Directions for this task - Format the data as a numbered list, beginning at the line that contains "hour (730, 449)" and stopping after the line that contains "Municipal (174, 375)", with blank lines omitted.

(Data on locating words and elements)

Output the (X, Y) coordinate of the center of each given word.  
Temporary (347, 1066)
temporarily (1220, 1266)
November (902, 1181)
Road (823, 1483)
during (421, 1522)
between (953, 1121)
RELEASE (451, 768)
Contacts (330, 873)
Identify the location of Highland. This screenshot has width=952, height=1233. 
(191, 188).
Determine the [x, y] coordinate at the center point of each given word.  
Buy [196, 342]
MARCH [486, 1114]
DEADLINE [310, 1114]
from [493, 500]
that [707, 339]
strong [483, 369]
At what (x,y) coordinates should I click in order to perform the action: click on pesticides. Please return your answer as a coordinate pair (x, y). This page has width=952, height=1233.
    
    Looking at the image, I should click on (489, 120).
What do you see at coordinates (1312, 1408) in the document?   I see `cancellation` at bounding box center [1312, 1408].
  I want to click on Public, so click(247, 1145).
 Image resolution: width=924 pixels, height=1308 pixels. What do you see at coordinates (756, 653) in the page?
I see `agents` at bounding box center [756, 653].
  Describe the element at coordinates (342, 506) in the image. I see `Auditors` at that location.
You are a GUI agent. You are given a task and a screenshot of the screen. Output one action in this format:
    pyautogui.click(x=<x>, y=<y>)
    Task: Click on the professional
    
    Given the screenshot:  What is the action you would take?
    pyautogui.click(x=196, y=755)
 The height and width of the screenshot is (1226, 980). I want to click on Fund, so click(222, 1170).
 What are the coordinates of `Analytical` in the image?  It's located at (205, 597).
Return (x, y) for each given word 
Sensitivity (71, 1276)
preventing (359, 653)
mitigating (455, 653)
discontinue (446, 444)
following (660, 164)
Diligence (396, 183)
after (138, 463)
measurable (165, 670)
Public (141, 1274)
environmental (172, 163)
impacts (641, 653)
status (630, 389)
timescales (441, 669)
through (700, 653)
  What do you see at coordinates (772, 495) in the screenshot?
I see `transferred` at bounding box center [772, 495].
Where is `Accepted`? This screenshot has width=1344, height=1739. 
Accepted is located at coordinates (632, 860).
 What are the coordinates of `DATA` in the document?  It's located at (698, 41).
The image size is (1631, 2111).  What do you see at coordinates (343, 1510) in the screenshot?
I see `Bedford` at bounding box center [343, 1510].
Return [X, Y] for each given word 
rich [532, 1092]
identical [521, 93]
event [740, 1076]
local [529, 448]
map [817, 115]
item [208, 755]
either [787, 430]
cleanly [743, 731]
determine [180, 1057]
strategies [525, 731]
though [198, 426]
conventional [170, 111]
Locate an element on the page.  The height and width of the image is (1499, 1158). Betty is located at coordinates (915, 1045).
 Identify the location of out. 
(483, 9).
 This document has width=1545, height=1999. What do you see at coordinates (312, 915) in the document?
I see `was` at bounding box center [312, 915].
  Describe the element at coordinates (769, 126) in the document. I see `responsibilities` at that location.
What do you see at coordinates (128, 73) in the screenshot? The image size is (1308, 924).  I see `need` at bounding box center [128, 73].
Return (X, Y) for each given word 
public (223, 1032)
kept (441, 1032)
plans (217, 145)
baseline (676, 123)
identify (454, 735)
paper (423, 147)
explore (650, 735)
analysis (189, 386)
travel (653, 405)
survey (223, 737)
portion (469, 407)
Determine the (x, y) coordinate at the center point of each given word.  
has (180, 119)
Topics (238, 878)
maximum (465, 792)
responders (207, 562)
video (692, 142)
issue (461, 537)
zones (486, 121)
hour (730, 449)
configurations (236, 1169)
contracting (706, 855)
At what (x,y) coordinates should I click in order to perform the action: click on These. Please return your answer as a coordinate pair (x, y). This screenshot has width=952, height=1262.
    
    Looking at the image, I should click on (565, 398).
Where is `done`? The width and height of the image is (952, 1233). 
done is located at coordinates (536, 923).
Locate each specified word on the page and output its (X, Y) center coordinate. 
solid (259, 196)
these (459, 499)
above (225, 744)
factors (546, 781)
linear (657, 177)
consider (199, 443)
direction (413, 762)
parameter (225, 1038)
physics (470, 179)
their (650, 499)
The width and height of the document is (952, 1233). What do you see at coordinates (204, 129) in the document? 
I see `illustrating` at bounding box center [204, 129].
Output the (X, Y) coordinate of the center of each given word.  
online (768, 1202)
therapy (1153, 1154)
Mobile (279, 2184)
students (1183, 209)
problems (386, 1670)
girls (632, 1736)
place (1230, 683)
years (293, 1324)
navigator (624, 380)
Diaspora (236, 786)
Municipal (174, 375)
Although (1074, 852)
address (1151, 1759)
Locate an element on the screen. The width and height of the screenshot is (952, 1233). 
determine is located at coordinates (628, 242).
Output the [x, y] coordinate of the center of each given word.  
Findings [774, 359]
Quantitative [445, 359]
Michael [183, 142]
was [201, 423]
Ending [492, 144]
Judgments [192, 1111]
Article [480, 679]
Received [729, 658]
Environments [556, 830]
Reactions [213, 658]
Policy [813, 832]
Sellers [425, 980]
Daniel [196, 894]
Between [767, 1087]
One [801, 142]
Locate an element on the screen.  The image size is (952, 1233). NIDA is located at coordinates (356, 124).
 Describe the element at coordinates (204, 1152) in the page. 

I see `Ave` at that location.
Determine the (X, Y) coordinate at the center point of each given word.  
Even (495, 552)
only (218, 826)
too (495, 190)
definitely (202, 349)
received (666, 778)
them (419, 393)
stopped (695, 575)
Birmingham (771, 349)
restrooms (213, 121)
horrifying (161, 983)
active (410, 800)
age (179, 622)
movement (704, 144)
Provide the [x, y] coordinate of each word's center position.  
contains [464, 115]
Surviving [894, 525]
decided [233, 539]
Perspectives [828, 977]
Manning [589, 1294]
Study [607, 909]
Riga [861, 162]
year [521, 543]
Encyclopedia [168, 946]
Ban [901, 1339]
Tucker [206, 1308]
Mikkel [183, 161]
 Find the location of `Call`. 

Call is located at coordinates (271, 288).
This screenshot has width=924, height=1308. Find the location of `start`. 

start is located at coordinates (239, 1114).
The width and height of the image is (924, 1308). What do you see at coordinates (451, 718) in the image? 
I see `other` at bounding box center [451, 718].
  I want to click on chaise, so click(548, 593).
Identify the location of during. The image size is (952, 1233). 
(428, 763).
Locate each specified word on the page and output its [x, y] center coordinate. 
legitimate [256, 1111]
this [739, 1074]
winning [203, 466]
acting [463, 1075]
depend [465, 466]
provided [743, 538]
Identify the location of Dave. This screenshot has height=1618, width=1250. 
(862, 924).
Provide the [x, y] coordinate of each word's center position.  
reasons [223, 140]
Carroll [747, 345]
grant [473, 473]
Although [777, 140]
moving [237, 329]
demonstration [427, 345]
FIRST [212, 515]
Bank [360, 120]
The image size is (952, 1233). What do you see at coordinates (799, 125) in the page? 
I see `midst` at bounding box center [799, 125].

Correct output -
1. hour (730, 449)
2. configurations (236, 1169)
3. contracting (706, 855)
4. At what (x,y) coordinates should I click in order to perform the action: click on These. Please return your answer as a coordinate pair (x, y). This screenshot has width=952, height=1262.
5.     Looking at the image, I should click on (565, 398).
6. Where is `done`? The width and height of the image is (952, 1233). 
7. done is located at coordinates (536, 923).
8. Locate each specified word on the page and output its (X, Y) center coordinate. 
9. solid (259, 196)
10. these (459, 499)
11. above (225, 744)
12. factors (546, 781)
13. linear (657, 177)
14. consider (199, 443)
15. direction (413, 762)
16. parameter (225, 1038)
17. physics (470, 179)
18. their (650, 499)
19. The width and height of the document is (952, 1233). What do you see at coordinates (204, 129) in the document? 
20. I see `illustrating` at bounding box center [204, 129].
21. Output the (X, Y) coordinate of the center of each given word.  
22. online (768, 1202)
23. therapy (1153, 1154)
24. Mobile (279, 2184)
25. students (1183, 209)
26. problems (386, 1670)
27. girls (632, 1736)
28. place (1230, 683)
29. years (293, 1324)
30. navigator (624, 380)
31. Diaspora (236, 786)
32. Municipal (174, 375)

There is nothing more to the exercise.